How to write an abstract for a math paper? [closed]

How would you go about writing an abstract for a Math paper? I know that an abstract is supposed to "advertise" the paper. However, I do not really know how to get started. Could someone tell me how they go about writing an abstract?

• I think the abstract is supposed to summarize, not advertise the paper. Jun 28, 2015 at 16:22
• "The key to writing a good abstract is in formulating your theorems." --- impan.pl/EN/PubHouse/writing.pdf Jun 28, 2015 at 16:41
• Step #1: write a math paper. Jun 28, 2015 at 23:58
• Why is my question on hold as off topic? Similar questions such as [mathoverflow.net/questions/1243/how-to-write-math-well?rq=1] on mathematical writing have been asked. Jun 29, 2015 at 1:27
• See discussion on meta: meta.mathoverflow.net/questions/2337
– user25199
Jun 29, 2015 at 10:00

1. Avoid notation if possible. Notation makes it really hard to search electronically.

2. Put the subject in context, e.g., "In a recent paper, T. Lehrer introduced the concept of left-bifurcled rectangles. He conjectured no such rectangles exist when the number of bifurcles $n$ is odd."

3. State your results, in non-technical language, if possible. "In this paper we show the existence of left-bifurcled rectangles for all prime $n$."

4. Mention a technique, if there is a new one: "Our methods involve analytic and algebraic topology of locally euclidean metrizations of infinitely differentiable Riemannian manifolds".

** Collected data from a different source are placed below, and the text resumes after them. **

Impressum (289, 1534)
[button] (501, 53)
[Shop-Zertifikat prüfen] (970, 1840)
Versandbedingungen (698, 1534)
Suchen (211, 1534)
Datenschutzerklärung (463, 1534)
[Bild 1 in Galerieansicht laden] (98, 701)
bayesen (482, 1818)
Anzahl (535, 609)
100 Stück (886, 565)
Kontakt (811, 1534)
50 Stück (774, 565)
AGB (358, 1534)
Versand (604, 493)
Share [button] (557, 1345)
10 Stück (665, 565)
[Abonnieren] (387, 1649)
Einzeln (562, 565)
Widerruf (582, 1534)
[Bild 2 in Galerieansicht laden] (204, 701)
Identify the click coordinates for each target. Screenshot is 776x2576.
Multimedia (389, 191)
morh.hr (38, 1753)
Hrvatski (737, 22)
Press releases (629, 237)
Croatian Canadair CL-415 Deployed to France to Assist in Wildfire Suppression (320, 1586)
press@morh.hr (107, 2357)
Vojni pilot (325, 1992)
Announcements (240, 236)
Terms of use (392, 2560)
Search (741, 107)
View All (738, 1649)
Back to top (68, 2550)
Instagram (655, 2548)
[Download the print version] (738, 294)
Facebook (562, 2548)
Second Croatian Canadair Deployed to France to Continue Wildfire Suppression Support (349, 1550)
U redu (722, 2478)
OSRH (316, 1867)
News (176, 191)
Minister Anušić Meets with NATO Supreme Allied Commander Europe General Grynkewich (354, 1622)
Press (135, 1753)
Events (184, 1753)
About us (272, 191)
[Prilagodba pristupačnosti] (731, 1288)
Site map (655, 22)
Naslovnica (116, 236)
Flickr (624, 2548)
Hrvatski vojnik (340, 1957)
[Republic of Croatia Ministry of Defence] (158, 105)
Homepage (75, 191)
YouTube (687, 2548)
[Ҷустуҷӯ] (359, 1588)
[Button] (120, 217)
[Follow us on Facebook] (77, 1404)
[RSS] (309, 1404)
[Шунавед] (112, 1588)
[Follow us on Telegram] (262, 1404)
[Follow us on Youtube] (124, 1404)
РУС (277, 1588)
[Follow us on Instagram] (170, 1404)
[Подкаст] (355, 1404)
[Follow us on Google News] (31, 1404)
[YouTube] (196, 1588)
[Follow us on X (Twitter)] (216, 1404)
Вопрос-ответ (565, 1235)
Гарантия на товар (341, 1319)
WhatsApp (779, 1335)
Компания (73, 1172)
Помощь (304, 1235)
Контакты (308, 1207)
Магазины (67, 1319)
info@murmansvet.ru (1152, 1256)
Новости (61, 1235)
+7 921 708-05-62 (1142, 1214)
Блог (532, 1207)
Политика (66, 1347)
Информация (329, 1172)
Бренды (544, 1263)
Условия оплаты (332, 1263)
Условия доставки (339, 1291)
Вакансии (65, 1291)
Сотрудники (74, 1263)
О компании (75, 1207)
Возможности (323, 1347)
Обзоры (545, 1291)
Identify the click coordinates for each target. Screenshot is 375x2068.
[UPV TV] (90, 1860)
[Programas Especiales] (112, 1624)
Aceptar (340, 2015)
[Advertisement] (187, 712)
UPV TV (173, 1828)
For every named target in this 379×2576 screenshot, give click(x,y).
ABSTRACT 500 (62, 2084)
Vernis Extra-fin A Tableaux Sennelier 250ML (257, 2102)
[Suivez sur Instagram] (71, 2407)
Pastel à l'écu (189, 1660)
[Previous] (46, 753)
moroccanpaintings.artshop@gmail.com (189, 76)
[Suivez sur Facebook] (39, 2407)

5. Never, ever, ever, cite papers in the bibliography by giving citation numbers; the abstract is an independent entity that should stand on its own.

• Bozhe moi! (and yes, this is a good answer) Jun 28, 2015 at 23:51
• @ToddTrimble I saw what you did there! Jun 29, 2015 at 4:09
• @DavidRoberts You didn't see me plagiarize! Jun 29, 2015 at 4:29

One thing that I have been taught to do in the body of a paper, but which may also make sense in an abstract is to state an easily-understood interest-piquing corollary of the main result "As a special case of our results, we demonstrate the existence of infinitely many integer solutions to the equation $x^3-y^2=17xy$".